Gritó Katie mientras se cubría la cabeza con la almohada; aún dormía y estaba claramente de resaca.

—Soy Jay.

Dijo una voz grave y familiar al otro lado de la puerta.

—Joder —gruñimos Katie y yo al mismo tiempo.

Jay es el guardaespaldas del papá de Lena, y el mismo hombre que aparecía de la nada para entregar regalos, ver cómo estábamos o recoger a Lena como si fuera una VIP.

Su sola existencia nos recordaba que el papá de Lena era lo bastante rico como para tener a un niñero glorificado en su nómina.

Y si Jay estaba aquí, significaba que el coche que nos llevaba a casa de Lena estaba aparcado abajo.

Salté de la cama, el sueño abandonó mi cuerpo al instante mientras observaba el desastre a mi alrededor.

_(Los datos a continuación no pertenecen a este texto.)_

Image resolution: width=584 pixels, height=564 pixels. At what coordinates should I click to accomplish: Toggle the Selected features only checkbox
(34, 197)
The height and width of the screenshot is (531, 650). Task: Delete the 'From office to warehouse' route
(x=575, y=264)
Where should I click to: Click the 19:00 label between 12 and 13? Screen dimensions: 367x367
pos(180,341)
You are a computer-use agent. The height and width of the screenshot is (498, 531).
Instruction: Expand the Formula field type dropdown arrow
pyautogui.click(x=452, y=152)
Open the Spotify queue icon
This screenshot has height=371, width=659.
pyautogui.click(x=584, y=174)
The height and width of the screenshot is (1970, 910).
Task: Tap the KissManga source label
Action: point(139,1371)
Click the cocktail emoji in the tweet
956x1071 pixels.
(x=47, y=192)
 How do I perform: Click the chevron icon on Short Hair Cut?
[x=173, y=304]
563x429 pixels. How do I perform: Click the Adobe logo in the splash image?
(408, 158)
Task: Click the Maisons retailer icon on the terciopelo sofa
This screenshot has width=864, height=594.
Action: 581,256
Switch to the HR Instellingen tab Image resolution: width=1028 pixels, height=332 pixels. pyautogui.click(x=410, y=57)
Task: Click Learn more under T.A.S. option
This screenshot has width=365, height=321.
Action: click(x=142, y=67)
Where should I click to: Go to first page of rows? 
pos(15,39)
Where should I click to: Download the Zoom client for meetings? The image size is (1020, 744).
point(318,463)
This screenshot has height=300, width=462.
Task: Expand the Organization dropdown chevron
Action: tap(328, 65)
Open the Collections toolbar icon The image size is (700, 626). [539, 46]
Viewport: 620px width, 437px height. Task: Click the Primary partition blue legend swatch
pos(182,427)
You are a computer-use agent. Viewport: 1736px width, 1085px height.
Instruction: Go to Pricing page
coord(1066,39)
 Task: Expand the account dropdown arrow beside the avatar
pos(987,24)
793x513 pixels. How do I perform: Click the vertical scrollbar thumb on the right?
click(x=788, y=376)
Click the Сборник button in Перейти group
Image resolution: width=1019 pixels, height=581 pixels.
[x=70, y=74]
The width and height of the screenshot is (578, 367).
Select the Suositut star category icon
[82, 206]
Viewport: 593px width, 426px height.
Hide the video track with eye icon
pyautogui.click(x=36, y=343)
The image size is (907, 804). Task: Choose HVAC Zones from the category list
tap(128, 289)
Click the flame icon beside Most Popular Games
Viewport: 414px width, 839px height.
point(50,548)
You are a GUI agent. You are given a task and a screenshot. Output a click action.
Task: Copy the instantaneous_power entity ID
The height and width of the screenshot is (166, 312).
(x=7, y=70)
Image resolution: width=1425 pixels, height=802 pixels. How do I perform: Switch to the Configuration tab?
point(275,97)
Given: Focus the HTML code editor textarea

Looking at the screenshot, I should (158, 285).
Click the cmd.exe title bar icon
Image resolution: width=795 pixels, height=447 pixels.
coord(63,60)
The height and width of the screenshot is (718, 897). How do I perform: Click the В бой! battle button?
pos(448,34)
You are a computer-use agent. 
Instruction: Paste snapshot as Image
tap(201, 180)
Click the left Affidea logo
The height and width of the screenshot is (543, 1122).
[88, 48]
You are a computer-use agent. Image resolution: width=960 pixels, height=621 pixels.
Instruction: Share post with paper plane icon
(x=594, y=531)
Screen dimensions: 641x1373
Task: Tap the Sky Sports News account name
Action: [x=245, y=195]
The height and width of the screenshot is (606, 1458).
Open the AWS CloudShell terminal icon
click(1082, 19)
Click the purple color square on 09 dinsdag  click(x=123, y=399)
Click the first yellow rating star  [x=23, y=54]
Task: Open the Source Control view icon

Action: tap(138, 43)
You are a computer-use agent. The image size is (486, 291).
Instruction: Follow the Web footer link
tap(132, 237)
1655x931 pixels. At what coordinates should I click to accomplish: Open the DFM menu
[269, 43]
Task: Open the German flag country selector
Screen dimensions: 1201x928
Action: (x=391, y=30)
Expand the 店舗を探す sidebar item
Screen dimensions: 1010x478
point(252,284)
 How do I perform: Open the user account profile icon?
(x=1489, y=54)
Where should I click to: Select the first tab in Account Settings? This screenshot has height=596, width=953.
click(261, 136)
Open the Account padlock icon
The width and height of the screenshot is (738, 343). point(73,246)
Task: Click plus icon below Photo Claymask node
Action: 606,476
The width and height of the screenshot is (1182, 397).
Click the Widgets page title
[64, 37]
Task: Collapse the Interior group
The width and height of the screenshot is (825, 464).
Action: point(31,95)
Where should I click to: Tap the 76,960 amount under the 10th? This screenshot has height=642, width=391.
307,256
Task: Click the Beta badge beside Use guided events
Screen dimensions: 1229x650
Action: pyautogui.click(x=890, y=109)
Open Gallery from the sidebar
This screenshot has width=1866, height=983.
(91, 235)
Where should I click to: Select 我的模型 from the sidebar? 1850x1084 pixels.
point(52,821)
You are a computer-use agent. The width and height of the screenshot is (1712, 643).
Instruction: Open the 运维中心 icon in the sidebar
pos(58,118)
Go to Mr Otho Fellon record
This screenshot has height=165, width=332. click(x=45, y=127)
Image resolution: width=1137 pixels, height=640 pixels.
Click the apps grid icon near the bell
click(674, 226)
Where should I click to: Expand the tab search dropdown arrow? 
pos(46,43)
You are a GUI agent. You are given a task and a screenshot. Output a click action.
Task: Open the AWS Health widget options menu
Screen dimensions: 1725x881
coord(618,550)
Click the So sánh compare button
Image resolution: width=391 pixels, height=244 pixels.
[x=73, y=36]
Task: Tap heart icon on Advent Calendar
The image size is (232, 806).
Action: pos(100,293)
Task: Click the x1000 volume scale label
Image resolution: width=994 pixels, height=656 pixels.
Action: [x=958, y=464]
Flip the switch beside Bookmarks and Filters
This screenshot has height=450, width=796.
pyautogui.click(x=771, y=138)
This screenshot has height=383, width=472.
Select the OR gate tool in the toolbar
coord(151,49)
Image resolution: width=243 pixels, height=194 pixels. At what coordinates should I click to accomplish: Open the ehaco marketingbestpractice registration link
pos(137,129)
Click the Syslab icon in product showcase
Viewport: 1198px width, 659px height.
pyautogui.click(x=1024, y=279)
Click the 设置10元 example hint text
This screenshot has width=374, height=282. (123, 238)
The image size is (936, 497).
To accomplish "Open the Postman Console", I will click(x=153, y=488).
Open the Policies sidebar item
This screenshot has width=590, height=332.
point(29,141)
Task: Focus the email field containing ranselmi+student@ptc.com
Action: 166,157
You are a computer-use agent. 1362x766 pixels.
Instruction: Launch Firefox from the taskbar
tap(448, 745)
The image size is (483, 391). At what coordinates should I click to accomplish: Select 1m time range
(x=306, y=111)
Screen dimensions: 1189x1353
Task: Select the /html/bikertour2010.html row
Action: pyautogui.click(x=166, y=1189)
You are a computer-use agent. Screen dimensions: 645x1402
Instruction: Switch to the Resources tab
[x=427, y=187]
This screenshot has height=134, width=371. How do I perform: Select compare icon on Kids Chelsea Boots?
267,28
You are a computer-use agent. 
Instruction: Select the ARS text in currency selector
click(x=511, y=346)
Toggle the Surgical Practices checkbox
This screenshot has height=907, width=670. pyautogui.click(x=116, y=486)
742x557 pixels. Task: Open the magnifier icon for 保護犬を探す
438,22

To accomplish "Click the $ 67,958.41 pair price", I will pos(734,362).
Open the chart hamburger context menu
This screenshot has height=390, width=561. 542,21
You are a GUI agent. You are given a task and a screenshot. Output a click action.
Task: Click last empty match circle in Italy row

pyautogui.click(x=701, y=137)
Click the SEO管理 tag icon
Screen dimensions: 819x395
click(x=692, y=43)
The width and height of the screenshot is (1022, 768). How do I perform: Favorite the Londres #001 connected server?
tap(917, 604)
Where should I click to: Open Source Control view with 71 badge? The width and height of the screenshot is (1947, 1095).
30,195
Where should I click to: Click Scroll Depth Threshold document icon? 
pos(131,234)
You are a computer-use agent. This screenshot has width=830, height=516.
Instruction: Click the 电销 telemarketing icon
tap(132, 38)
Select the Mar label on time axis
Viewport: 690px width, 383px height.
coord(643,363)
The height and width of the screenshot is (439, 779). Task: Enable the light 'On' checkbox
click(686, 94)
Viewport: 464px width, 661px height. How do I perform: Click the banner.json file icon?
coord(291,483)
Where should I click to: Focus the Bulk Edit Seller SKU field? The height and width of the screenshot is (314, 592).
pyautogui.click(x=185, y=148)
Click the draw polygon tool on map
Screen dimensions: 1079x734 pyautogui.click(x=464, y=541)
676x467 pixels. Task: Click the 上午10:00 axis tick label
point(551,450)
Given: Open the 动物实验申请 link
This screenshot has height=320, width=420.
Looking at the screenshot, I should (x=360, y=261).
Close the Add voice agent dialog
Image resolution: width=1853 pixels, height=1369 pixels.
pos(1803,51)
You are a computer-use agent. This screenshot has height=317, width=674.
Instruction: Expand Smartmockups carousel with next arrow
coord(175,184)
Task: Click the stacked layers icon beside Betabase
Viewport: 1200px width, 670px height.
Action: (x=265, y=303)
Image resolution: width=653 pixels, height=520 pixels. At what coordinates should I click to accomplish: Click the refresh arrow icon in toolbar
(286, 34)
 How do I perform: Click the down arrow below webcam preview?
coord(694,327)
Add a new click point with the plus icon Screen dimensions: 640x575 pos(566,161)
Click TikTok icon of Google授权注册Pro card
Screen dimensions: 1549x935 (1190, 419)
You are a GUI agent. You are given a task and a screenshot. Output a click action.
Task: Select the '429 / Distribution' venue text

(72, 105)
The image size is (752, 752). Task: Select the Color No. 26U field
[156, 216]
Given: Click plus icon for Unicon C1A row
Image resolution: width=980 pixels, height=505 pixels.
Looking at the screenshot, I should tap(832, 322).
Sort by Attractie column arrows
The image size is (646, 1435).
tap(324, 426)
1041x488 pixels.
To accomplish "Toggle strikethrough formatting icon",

Lena y Katie seguían roncando, desparramadas como ángeles muertos en sus camas, y el suelo estaba cubierto de botellas vacías de las bebidas que se tomaron anoche, tacones y tops cortos brillantes.

Se suponía que debíamos estar listas antes de la llegada de Jay, y tendríamos que habernos ido hacía horas.

—Lena.

Le sacudí los hombros con suavidad.

Se dio la vuelta, cambiando de postura.

—Lena.

La sacudí más fuerte y con más urgencia.

—¡Despierta, la fiesta de tu papá es hoy!

—¿Qué coño, Nova?

Masculló con los ojos apenas abiertos.

Fui hacia la cortina y la abrí para dejar entrar la luz, y luego les arranqué las mantas a las dos de un tirón.

—Zorra, devuélvemela.

Se quejó Katie y abrazó sus rodillas contra el pecho en posición fetal.

—Te odio —añadió Lena, durmiendo aún cómodamente.

—Jay está abajo.

Espeté, y eso pareció calar en la cabeza de Katie, ya que se incorporó lentamente.

—¡Y.

Hoy.

Es.

El.

Cumpleaños.

De.

Tu.

Papá, Lena!

Alcé la voz mientras la sacudía.

—La fiesta que le organizaste.

Añadí con los dientes apretados, porque actuaban como si no estuviéramos a punto de perdernos el único evento al que no teníamos ninguna excusa para llegar tarde.

Lena se incorporó como si alguien acabara de enchufar su cargador de cordura.

—No volveré a beber en mi vida.

Susurró dramáticamente, agarrándose la cabeza.

Mentira.

—Oye, Jay, ya casi estamos.

Lena cambió a su falsa voz dulce; no pude evitar poner los ojos en blanco.

—Danos como treinta minutos más.

Le lancé la mirada más asesina que pude mientras recogía toallitas faciales usadas del suelo.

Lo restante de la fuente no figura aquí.